US Secretary of State Rex Tillerson on Thursday pledged that Washington would use the full range of its arsenal, including nuclear weapons, to defend allies Japan and South Korea against North Korea if needed.
“The United States remains steadfast in its defence commitments to its allies, the Republic of Korea and Japan, including the commitment to provide extended deterrence, backed by the full range of its nuclear and conventional defence capabilities,” Tillerson said in a joint statement after meeting the foreign ministers in Bonn.
North Korea has carried out repeated missile launches despite UN sanctions and last year conducted two nuclear tests in a bid to develop a weapons system capable of hitting the US mainland.
Pyongyang said the latest missile tested on Sunday could carry a nuclear warhead.
Seoul said the rocket travelled some 500 kilometres (300 miles) before it came down in the Sea of Japan (East Sea).

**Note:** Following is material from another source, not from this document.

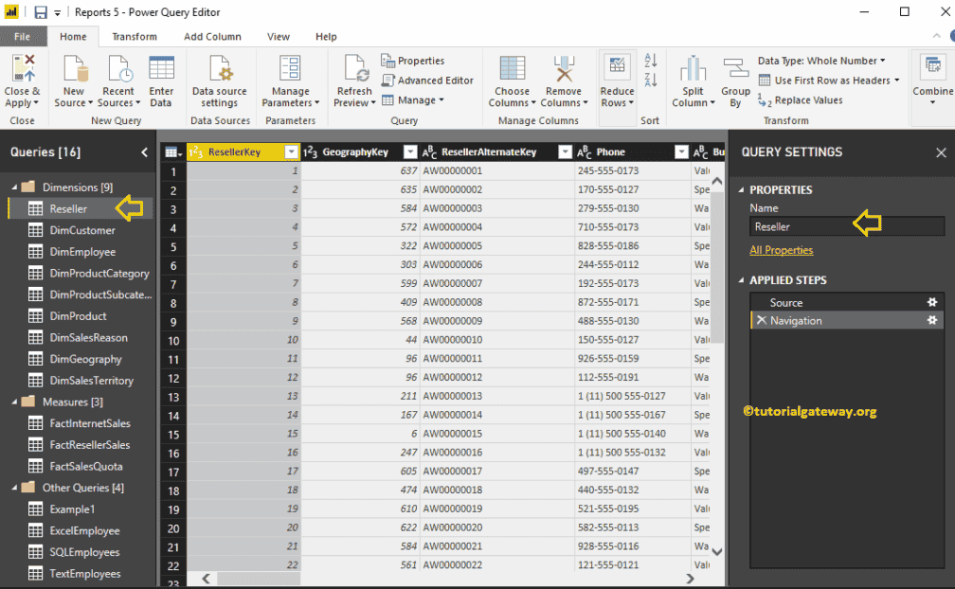Viewport: 955px width, 589px height.
Task: Switch to the Transform ribbon tab
Action: (134, 36)
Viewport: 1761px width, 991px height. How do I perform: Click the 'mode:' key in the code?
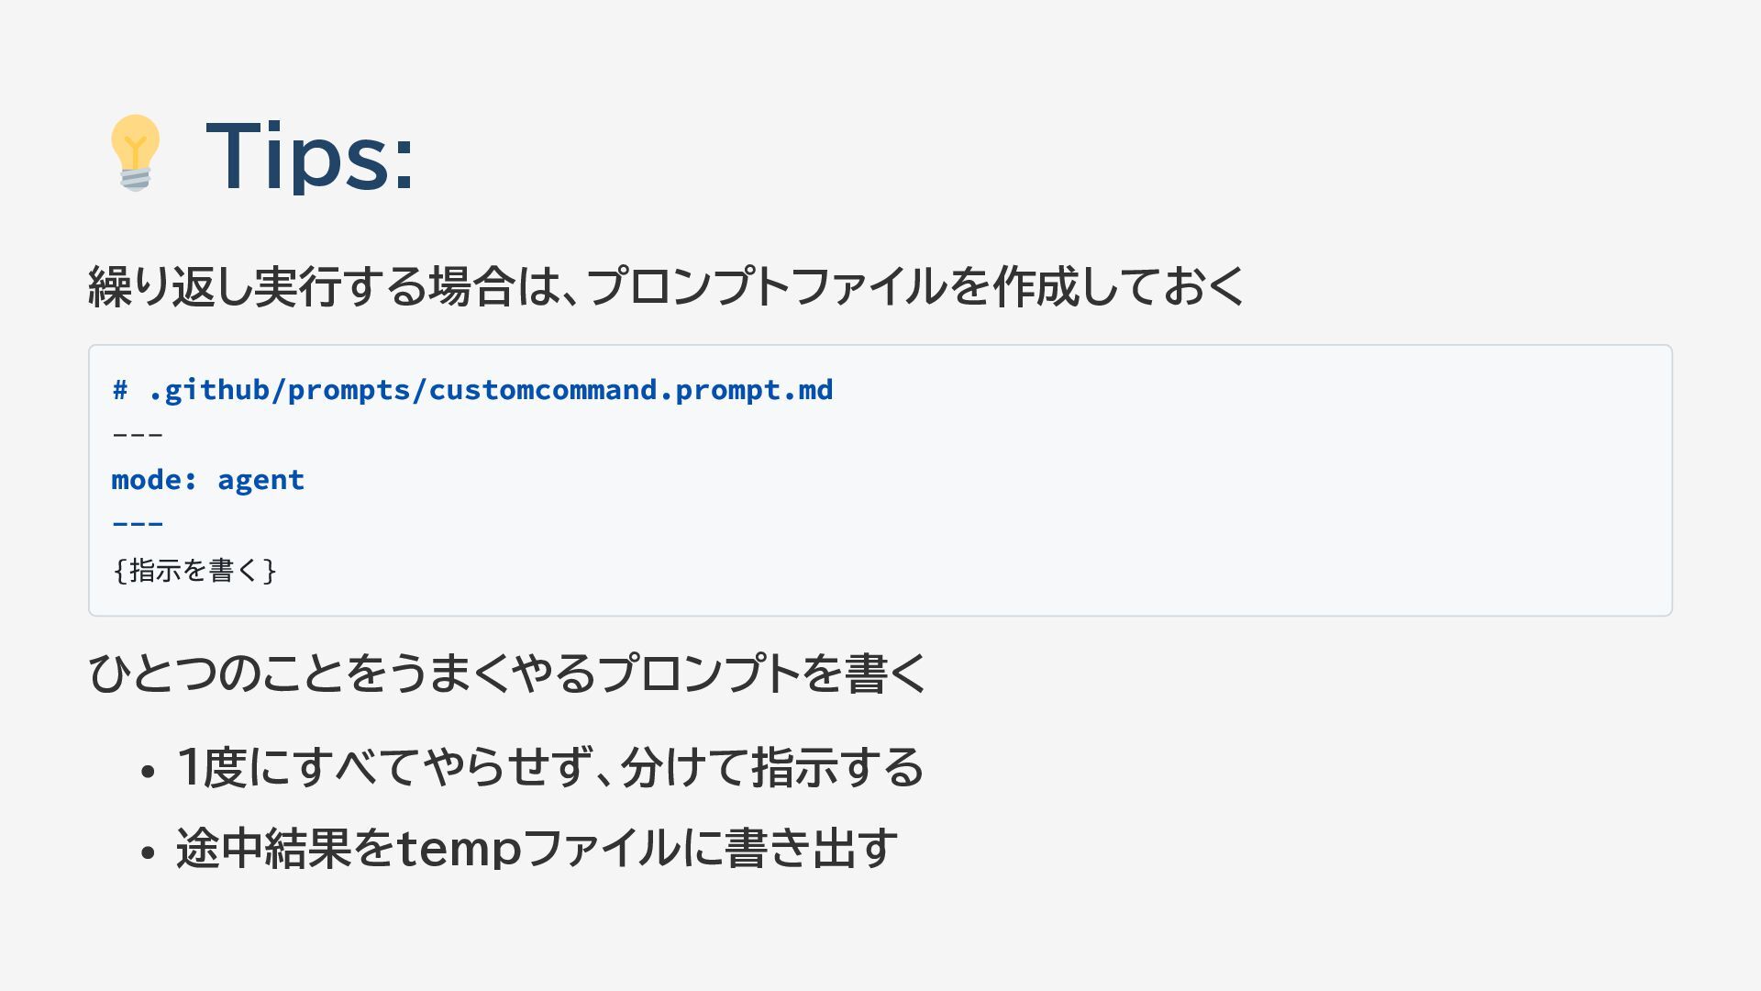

The joint statement said Tillerson, South Korea’s Yun Byung-Se and Japan’s Fumio Kishida “condemned in the strongest terms” the test which was carried out in “flagrant disregard” for multiple UN Security Council resolutions.
The three countries would work together to ensure that further violations would be “met with an even stronger international response,” it said, demanding that Pyongyang abandon its nuclear and missile programmes.
Shortly after the missile test, President Donald Trump said North Korea was a “a big, big problem… and we will deal with that very strongly.”
Earlier this month on a trip to Seoul and Tokyo, US Defence Secretary James Mattis warned that “any use of nuclear weapons would be met with a response that would be effective and overwhelming.”
The United States has had a major military presence in both Japan and South Korea for decades but its defence commitment also complicates relations with China, North Korea’s main ally.
Washington’s recent decision to install a sophisticated THAAD anti-missile system in South Korea especially angered China which sees it as a potential threat to its own security.